Bundeswirtschaftsminister Guttenberg gibt Rätsel auf: Er fordert für Opel eine "geordnete Insolvenz". Doch was soll das sein? Wir haben Siegfried Beck, Chef des Verbandes der Insolvenzverwalter Deutschlands gefragt.

Insolvenzverwalter Siegfried Beck: Bei Opel dürfte die Entflechtung von der Muttergesellschaft ein großes Problem werden (Foto: Foto: oH)

sueddeutsche.de: Wirtschaftsminister Guttenberg will Opel in eine "geordnete Insolvenz" schicken. Kennen Sie eine "geordnete Insolvenz" als eigenes Verfahren?

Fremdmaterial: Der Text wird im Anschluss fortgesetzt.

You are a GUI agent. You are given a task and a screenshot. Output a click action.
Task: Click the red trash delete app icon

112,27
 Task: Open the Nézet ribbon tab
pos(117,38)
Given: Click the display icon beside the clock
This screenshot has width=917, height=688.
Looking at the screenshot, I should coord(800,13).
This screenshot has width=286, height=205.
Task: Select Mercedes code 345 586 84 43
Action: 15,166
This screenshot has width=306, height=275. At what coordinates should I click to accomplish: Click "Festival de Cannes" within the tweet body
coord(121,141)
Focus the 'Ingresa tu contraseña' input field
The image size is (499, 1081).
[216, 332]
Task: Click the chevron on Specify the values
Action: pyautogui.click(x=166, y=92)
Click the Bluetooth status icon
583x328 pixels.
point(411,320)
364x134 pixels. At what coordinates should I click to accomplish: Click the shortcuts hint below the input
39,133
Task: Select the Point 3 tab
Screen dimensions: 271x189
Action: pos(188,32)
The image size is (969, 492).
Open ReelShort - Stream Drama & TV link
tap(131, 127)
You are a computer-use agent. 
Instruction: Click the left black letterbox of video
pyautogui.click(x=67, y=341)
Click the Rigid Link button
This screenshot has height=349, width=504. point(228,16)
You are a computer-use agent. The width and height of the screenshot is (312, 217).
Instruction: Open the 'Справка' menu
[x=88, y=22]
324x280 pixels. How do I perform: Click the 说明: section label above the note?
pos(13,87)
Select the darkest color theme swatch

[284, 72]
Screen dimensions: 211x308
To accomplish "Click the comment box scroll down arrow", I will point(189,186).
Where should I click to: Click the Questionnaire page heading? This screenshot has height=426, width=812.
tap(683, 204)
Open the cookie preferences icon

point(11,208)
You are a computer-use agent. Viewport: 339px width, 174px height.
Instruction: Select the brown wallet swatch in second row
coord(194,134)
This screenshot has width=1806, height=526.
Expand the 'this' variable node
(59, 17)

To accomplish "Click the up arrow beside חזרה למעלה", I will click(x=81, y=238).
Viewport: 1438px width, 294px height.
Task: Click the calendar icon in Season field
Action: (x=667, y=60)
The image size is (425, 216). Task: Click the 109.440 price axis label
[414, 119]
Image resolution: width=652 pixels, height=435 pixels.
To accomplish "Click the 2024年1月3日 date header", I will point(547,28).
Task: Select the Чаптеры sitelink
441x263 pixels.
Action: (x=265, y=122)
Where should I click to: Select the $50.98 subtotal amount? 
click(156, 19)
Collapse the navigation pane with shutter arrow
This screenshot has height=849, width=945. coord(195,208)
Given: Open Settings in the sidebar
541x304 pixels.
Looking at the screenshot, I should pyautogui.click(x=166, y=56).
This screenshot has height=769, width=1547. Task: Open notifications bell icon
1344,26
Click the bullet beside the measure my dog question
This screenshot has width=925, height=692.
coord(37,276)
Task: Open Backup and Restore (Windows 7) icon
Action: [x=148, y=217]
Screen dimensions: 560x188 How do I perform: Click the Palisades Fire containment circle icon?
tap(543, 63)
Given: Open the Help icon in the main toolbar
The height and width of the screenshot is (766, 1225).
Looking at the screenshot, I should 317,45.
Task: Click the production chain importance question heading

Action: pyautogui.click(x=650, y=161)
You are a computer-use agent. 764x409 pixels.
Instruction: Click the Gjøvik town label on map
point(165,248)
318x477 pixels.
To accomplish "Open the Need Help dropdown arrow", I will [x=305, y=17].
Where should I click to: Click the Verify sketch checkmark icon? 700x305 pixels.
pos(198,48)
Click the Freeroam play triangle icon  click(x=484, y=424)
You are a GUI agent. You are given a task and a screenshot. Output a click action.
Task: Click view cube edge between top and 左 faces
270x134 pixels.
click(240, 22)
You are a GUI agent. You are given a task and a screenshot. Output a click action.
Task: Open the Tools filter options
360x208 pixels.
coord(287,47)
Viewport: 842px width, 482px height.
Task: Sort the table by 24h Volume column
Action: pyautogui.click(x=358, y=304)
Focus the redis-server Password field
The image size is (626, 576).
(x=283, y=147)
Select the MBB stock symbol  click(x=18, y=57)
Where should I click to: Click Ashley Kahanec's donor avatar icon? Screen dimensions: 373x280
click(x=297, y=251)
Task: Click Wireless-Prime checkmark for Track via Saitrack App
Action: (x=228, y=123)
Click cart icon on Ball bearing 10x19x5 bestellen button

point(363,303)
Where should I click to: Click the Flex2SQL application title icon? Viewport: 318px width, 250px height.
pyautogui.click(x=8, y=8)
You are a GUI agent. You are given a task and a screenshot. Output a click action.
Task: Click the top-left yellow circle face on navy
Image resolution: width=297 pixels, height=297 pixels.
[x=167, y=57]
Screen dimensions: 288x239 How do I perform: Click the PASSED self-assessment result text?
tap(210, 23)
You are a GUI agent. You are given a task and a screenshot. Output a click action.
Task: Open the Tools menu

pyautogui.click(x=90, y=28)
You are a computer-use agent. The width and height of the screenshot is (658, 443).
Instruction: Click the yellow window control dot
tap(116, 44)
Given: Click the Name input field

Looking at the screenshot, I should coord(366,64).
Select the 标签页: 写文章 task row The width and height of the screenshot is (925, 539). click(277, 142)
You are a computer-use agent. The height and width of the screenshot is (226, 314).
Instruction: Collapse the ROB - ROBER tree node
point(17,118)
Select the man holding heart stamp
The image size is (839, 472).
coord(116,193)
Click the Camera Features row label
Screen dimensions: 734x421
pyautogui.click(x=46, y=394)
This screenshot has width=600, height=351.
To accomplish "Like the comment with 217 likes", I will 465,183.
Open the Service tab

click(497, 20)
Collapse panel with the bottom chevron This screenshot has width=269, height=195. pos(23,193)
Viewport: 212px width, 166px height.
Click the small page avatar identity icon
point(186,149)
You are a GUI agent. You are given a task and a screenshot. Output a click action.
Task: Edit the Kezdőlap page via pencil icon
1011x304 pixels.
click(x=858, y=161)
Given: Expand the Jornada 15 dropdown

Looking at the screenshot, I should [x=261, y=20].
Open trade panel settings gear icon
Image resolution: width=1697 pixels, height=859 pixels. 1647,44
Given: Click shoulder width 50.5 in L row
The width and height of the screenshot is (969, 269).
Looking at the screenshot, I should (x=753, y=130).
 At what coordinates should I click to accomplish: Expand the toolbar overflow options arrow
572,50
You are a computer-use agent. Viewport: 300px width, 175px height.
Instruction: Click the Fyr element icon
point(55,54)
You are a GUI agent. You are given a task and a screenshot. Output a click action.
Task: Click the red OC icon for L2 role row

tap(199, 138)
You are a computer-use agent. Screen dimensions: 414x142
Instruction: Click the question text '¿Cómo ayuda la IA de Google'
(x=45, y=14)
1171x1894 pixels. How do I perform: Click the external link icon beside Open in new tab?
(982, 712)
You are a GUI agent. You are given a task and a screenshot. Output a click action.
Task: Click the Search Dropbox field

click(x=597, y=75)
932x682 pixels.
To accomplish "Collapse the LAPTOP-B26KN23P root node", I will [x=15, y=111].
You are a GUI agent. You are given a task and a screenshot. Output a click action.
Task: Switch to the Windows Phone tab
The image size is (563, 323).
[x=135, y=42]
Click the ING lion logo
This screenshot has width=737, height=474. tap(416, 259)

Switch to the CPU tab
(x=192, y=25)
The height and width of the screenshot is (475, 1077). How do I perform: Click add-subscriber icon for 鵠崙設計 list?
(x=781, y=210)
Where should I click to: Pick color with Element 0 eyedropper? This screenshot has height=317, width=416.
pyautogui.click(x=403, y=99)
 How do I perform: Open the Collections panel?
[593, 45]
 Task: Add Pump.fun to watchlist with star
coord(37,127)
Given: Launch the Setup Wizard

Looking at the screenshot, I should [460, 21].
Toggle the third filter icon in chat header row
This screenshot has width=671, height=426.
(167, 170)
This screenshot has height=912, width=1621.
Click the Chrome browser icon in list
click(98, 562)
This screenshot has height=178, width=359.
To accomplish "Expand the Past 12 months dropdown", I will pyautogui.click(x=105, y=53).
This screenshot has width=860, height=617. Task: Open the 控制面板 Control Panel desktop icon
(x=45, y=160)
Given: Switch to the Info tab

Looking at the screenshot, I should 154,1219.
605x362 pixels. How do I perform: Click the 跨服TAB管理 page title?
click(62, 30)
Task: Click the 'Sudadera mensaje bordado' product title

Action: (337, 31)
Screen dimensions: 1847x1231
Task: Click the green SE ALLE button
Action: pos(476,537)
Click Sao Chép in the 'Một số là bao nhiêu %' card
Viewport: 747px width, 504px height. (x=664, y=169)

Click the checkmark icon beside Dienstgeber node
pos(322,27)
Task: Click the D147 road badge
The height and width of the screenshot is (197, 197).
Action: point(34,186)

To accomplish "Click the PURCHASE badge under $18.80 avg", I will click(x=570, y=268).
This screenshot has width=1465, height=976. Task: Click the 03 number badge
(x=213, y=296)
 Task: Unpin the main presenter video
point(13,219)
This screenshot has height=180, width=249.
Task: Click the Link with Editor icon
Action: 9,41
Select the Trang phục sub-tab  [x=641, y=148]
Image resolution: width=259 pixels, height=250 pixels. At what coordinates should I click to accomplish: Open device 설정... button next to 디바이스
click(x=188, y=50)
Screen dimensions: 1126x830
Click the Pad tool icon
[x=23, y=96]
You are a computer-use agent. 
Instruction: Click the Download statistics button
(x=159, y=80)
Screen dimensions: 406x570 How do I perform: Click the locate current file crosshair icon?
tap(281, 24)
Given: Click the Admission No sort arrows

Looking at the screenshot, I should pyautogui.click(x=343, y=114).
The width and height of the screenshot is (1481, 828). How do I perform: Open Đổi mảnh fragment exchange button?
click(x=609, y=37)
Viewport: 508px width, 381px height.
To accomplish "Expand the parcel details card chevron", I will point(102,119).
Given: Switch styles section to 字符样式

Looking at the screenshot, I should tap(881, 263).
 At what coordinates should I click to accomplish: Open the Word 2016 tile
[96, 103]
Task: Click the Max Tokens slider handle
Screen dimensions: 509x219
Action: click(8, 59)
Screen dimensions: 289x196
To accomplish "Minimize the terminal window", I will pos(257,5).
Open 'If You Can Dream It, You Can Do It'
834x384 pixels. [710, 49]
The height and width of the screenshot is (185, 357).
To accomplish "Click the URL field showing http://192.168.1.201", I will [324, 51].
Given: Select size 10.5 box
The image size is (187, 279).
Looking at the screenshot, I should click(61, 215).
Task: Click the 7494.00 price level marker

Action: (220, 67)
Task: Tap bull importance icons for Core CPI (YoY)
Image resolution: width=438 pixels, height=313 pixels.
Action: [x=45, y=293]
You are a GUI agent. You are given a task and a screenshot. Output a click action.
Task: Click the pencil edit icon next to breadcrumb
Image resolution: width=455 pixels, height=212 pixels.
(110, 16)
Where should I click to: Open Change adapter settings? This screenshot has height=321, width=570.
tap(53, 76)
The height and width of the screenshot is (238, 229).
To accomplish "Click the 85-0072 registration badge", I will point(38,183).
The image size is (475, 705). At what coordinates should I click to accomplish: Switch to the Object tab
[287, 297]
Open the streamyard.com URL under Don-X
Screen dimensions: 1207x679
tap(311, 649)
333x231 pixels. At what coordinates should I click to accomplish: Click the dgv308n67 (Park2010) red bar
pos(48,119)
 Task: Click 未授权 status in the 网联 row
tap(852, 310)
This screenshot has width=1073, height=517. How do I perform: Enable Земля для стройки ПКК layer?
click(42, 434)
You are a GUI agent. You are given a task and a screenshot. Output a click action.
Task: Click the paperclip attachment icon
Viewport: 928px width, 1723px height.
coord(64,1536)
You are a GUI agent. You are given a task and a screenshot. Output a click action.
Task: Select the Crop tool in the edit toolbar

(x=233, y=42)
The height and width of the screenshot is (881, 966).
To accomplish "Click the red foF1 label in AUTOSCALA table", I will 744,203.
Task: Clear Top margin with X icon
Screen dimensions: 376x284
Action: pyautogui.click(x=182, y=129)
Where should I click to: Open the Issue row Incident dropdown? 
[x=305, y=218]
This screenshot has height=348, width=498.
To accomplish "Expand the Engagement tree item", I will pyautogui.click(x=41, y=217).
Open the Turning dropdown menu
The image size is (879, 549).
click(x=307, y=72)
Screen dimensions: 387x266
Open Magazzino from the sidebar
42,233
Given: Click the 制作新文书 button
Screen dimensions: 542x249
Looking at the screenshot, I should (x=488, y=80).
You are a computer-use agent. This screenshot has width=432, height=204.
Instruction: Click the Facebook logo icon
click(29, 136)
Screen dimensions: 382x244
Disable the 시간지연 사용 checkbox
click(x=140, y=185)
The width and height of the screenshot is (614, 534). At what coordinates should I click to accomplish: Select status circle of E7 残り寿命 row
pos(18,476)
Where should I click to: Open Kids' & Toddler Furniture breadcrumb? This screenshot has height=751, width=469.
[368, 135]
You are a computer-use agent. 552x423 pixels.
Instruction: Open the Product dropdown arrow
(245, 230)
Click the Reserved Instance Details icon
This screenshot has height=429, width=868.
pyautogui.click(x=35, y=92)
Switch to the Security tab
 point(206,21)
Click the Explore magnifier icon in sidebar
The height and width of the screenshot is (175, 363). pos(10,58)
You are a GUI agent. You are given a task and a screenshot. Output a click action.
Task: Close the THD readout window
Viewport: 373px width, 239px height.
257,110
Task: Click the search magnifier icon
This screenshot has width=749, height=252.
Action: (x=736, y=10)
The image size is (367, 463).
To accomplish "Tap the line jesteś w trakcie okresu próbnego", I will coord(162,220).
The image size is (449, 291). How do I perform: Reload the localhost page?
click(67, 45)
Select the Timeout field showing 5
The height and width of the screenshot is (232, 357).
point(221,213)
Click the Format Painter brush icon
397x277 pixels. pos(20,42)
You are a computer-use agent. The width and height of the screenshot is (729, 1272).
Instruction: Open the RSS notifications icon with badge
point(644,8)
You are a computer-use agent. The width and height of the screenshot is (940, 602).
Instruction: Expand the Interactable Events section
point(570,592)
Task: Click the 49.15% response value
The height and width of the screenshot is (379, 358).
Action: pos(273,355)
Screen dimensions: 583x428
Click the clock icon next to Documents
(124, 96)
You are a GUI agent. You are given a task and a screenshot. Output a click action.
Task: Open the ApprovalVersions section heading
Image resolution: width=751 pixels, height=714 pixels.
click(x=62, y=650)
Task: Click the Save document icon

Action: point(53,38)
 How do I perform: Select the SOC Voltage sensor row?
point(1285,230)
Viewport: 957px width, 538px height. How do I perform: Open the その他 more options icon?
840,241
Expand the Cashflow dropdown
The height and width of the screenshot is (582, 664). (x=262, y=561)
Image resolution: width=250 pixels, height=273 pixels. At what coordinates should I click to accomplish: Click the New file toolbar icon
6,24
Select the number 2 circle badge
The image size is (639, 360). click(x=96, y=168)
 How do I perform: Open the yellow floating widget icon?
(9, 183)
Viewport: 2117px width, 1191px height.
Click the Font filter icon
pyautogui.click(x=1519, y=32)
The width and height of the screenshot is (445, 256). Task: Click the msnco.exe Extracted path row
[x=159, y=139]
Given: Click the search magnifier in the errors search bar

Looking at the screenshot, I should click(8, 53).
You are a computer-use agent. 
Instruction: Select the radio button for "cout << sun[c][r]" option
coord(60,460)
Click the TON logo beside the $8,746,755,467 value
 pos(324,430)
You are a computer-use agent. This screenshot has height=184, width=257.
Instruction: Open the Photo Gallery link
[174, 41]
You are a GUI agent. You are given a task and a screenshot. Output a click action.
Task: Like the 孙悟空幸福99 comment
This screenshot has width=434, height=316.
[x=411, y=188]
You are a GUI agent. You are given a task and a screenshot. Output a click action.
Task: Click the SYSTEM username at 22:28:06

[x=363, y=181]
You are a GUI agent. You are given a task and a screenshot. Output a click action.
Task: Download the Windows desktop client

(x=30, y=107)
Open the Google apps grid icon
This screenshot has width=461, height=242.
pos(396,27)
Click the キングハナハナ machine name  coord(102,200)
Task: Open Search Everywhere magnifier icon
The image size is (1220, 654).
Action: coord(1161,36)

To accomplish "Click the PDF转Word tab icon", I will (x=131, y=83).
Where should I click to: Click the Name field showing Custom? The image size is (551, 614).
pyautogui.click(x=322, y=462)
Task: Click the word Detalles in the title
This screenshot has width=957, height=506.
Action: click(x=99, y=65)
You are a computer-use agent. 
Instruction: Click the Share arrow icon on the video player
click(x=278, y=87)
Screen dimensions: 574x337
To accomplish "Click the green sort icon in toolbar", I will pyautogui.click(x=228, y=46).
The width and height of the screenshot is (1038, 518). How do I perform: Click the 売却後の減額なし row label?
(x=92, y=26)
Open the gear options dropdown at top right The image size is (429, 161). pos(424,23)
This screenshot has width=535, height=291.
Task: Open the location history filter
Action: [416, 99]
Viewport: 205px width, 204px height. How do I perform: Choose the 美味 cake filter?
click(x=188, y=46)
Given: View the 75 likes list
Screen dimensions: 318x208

Siegfried Beck: Der Verfahrensablauf einer Insolvenz ist in der Insolvenzordnung geregelt und die Einhaltung der Regeln wird durch das Insolvenzgericht überwacht. Insofern läuft jede Insolvenz geordnet ab. Wenn Wirtschaftsminister Guttenberg von einer "geordneten Insolvenz" spricht, so hat er vermutlich das Verhalten aller Beteiligten im Auge. Sie sollten die Sanierungschancen, die die Insolvenzordnung bietet, optimal wahrnehmen.

sueddeutsche.de: Wie sieht dann die optimale Insolvenz aus?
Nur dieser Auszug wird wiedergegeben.